Le débat lancinant sur l'avenir de l'entraîneur de Marseille Eric Gerets, qui pourrait donner à l'OM son premier titre depuis 1993, a pris fin mardi après l'annonce par celui-ci de son départ, dont il rend largement responsable l'actionnaire du club Robert Louis-Dreyfus.

Il pourrait rejoindre le club saoudien d'Al-Hillal, avec lequel, selon le quotidien l'Equipe et le journal saoudien Oukaz, les négociations sont avancées. Ces informations ont d'ailleurs précipité son annonce. "Nous ne confirmons ni n'infirmons" l'existence de contacts avec Eric Gerets, a déclaré à l'AFP la direction d'Al-Hillal, reconnaissant toutefois que la piste Gerets avait été étudiée en mars, avant qu'un autre Belge, Georges Leekens, ne soit finalement engagé comme entraîneur.

Le départ de Gerets ne constitue au fond qu'une demi-surprise. Les dirigeants marseillais s'y préparaient depuis quelques semaines, laissant même entendre qu'ils avaient déjà identifié des candidats pour lui succéder.

Depuis plusieurs semaines, de phrases sibyllines en réponses énigmatiques, s'était esquissée la tendance d'un départ.

Lundi encore, le coach marseillais déclarait: "On est en lutte pour le titre, si je ne donne pas une réponse, c'est qu'il y a une raison". Sous-entendu: l'annonce d'un départ pourrait parasiter la fin de saison sportive, alors que le club pourrait décrocher son premier trophée depuis 1993 et la Ligue des champions.

Les propos récents du président marseillais Pape Diouf, affirmant qu'il ne céderait "ni à la pression médiatique, ni à la pression populaire" concernant l'avenir de Gerets alimentaient également l'hypothèse d'un départ.

Diouf faisait là allusion notamment à l'immense popularité dont jouit Gerets auprès des supporteurs, jamais vue à Marseille pour un entraîneur depuis son compatriote Raymond Goethals. Au point d'apparaître aujourd'hui comme la figure de proue médiatique du club.

Gerets récolte évidemment le fruit de résultats très positifs (malgré une élimination deux saisons de rang au 1er tour de la Ligue des champions) et d'un travail de fond sur ses joueurs, que ceux-ci sont les premiers à admettre. Partir sur un titre, éviter l'année de trop: ce scénario présente des avantages pour lui. Surtout s'il bénéficie de la manne financière saoudienne.

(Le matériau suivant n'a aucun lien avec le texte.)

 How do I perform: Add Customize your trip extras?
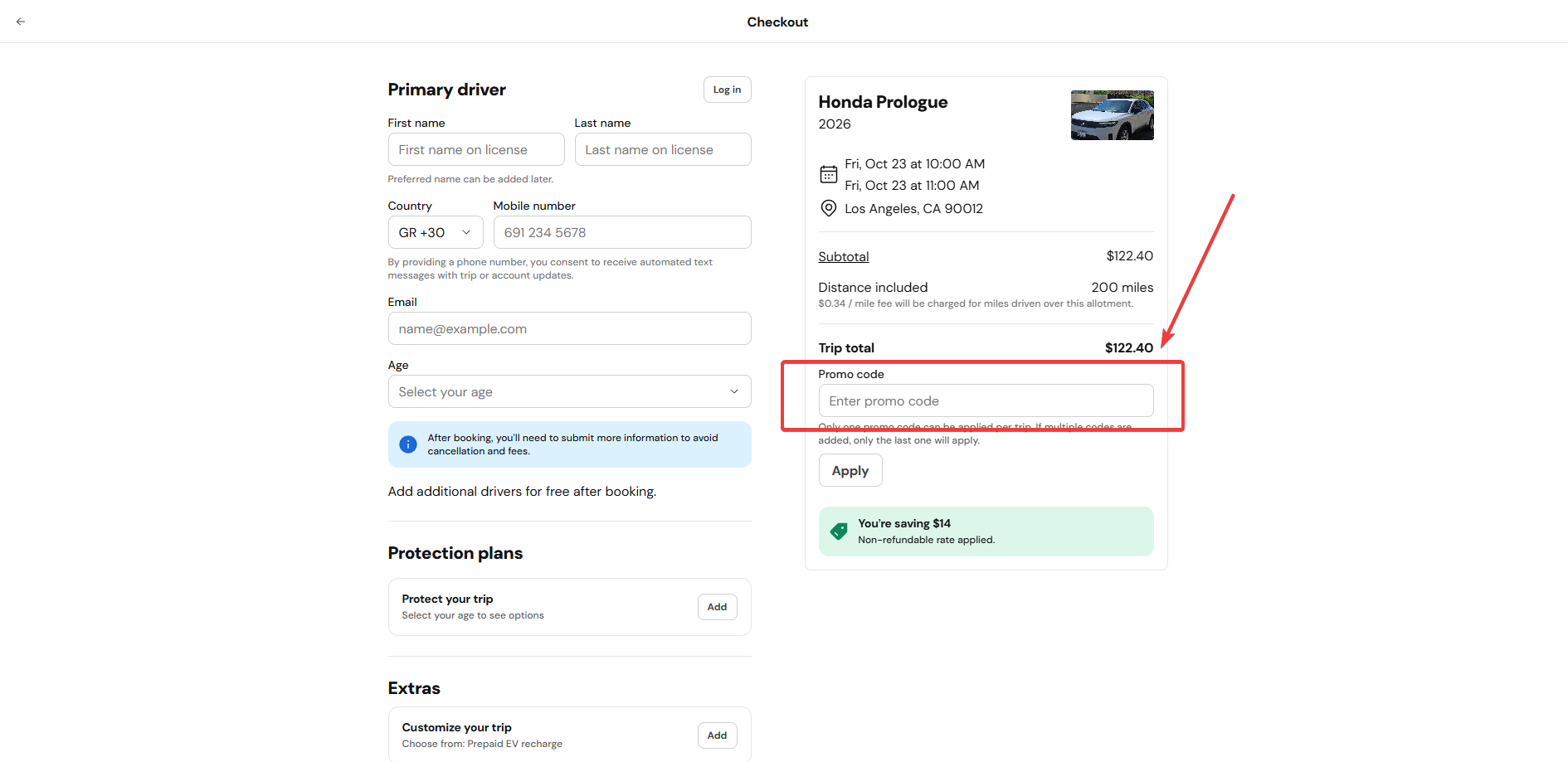tap(718, 735)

Mais l'aspect financier ne semble pas être le seul à justifier la décision du coach marseillais. Dans un entretien à la radio RTL qui sera diffusé mercredi matin, Gerets a confirmé que les critiques émises par "RLD" mi-janvier dans l'Equipe ont pesé: "c'est l'actionnaire qui donne de l'argent, et s'il a envie de faire des déclarations comme il l'a fait, je dois l'accepter. Mais il doit aussi accepter qu'un homme a sa fierté", a notamment lancé Gerets, affirmant que Diouf était "dans une situation impossible" avec "un chef qui veut attendre la fin du championnat".

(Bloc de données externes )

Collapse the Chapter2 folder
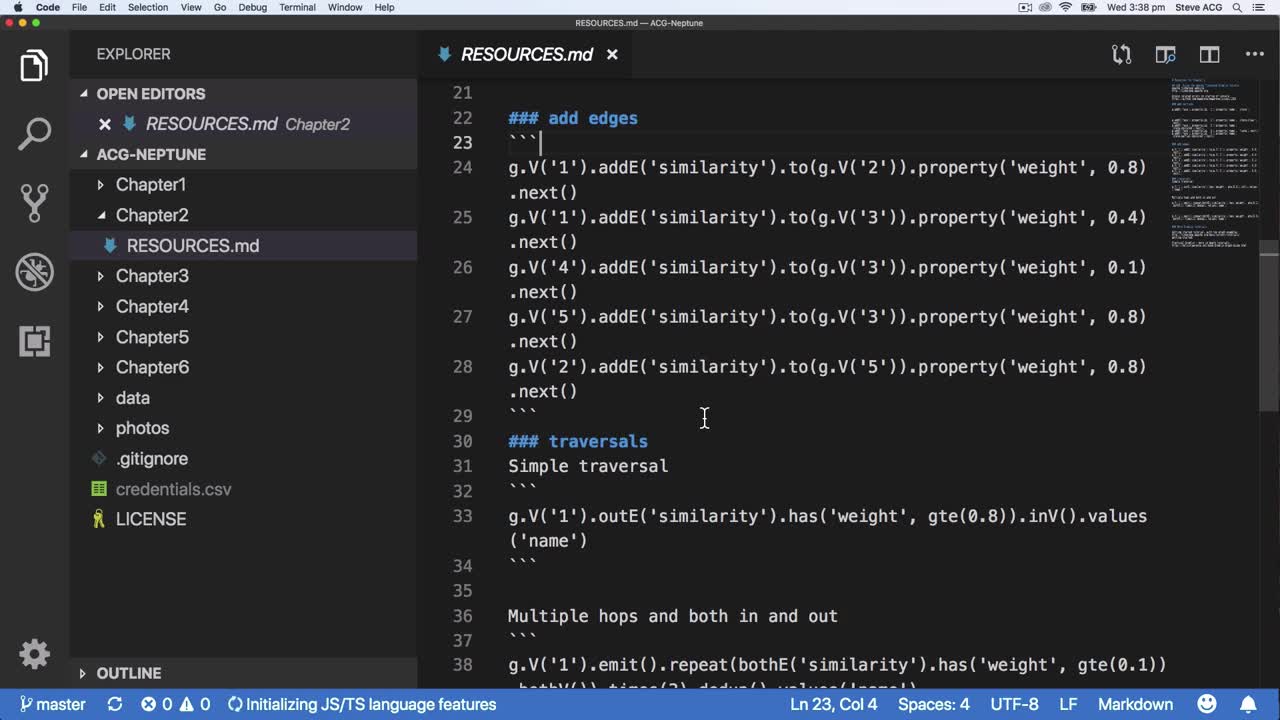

Gerets avaient déjà sèchement condamné à l'époque les propos de "RLD", qui avait fermement rappelé l'objectif de terminer dans les deux premiers, alors que l'OM était 4e.

Lundi encore, Gerets avait montré que sa rancune envers l'homme d'affaires était tenace. Même si le choix de "RLD", qui n'était pas étranger à la venue de Gerets à l'OM, était de prolonger l'entraîneur belge. Nul doute que le débat sur les responsabilités du départ de Gerets va désormais s'ouvrir.